I know that you guys do special things in here where you have a large selection, and you have them broken down with different tastings.
It started out where every Wednesday, we would introduce one or two new curiosities. I think now we run it as a special, and we make sure we have plenty of Curiosities on tap at all times now. You don’t have to wait until Wednesday to come in and try something new, because we’re constantly changing those kegs. It’s actually become very popular.
It’s cool, because you can try different flavors. It’s like the one beer has three different flavors.
Yeah. We screw around with tea most of the time. We found a company called Rare Tea Cellar, and I believe they’re out of Chicago or Detroit. They get exotic teas from all over the world and we get tea from those guys. For instance, we have a tea that’s picked by monkeys. This tea grows in trees that are on this really steep side of a mountain range.

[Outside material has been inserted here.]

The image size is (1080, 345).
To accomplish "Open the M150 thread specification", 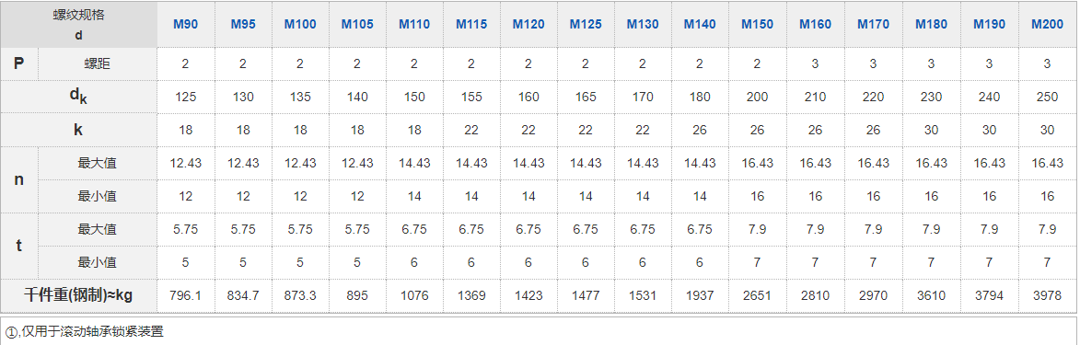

I guess monks or somebody trained a bunch of monkeys to climb up those trees and pick the tea leaves. So it’s monkey-picked oolong tea, and we use that in our Wallonian Dawn quite often. It’s weird stuff. Another very popular one here is the Caramel Woodbooger, and it’s a caramel tea. I don’t remember the origin of that one. There’s another one called lapsang souchong that we use. They actually take this stuff and smoke it. They hang it over old growth pine trees in the forest, and all the smoke goes up there and they smoke the tea that way. So it imparts a really strong smokey flavor to the beer. We have a lot of fun playing with those sorts of things. We did also find organic, fresh-made juice concentrate, and they send us cherry, grape, blueberry, and things like that. We add those right to the one-sixth barrel kegs, the little five-gallon jobbies. We put some high concentrated tea, this concentrated juice, add the beer to it, and mix it all up. It helps us to keep twenty-five beers on tap.
You guys do creative beers. I think people enjoy that, you know? It’s nice to be able to go in somewhere and have lots of different creative tastes and have people try them. They can mess around and see what they like.
Well, that’s part of what we wanted to do here–people coming in and trying new things. We want to challenge the beer drinkers around here. We want to challenge their concept of what a beer can and should taste like, and I think that’s important. It keeps it interesting for the beer drinkers, and hopefully they find it to be a lot of fun. Even if you don’t like something that we’ve made, at least maybe you had a good time, came in, gave it a shot, and enjoyed yourself. I think people like to be challenged a little bit. It’s the same thing [as] going into a restaurant and trying something new you’ve never had before. Why not?